Equivocación
Hermosa y joven, la tentación perfecta para un hombre mayor. En especial para uno como mi padre, que su mayor atractivo era el dinero.
No posee un atractivo físico que lo caracterice , siempre dije que lo que vio en él mi madre, una mujer tan bella como ella, fue su encanto personal. Un hombre determinado siempre a alcanzar lo que se proponía.
Inició su carrera en un pequeño bufete como abogado y ahora era un reconocido juez.

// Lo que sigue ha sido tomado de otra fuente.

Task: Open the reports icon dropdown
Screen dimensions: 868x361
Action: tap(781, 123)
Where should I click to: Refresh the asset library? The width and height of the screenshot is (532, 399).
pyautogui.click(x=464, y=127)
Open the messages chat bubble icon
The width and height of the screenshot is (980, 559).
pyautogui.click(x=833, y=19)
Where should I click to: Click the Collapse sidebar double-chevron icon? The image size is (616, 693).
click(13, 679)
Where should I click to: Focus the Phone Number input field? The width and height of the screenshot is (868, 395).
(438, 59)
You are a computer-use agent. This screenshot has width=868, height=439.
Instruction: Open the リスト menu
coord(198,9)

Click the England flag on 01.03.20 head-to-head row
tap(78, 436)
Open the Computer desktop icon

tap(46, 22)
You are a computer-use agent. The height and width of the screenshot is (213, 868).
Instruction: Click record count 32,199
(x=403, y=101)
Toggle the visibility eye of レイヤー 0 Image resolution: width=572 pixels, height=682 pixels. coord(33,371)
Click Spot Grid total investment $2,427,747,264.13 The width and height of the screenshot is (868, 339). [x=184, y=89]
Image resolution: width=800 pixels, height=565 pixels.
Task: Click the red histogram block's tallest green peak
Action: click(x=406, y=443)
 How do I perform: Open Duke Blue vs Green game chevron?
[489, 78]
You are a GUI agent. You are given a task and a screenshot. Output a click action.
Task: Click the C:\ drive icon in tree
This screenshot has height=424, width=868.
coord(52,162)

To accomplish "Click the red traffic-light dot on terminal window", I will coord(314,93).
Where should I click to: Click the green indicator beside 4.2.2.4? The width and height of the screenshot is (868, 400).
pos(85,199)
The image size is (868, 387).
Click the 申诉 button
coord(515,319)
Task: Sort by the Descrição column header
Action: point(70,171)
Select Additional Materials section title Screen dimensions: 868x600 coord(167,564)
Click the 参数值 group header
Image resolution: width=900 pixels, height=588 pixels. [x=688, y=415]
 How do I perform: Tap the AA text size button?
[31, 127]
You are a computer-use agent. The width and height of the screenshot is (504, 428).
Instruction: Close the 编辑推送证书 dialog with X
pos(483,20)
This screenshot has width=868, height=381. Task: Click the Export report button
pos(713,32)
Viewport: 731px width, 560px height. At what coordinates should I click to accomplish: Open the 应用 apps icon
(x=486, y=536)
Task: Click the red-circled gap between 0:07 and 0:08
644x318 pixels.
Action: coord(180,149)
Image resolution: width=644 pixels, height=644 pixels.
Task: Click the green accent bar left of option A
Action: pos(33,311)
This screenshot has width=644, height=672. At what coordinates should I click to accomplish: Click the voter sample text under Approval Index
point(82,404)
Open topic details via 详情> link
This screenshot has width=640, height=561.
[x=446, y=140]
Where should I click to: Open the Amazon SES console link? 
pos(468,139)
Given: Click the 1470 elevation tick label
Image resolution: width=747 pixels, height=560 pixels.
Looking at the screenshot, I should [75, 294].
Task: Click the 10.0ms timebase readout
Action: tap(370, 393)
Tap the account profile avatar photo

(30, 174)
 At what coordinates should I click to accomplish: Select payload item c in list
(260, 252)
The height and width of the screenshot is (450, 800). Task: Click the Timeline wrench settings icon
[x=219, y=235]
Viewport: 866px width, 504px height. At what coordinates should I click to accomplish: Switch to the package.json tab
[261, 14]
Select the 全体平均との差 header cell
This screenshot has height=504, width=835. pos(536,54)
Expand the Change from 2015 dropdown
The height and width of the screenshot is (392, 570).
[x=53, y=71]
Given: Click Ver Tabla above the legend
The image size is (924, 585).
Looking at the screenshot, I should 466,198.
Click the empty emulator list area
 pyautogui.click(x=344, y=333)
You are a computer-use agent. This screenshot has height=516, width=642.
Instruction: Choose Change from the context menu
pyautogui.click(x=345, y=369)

Un hombre con mucho dinero y renombre.
Alexander Carraday, orgulloso, prepotente y dominante. Acostumbrado a pagar su ausencia con regalos costosos.
A mi hermana Julia eso le fascinaba. Alardeaba siempre de ser la preferida de papá. Y no se equivocaba, él prefería a su hija mayor que al patito feo de su pequeña Bianca. O sea yo..
Me parezco más a mi madre, amo la paz y la tranquilidad del hogar y odio los reflectores y la hipocresía. No se me da bien mentir. En cambio Julia es experta manipulando.
Crecí al calor de mi familia materna, mi tia Any y mis primas Inés y Fresia. En cambio mi hermana prefería los regalos de papá y que cumplieran sus caprichos. Eso era mejor que un día en la cocina compartiendo con mamá como madre he hija..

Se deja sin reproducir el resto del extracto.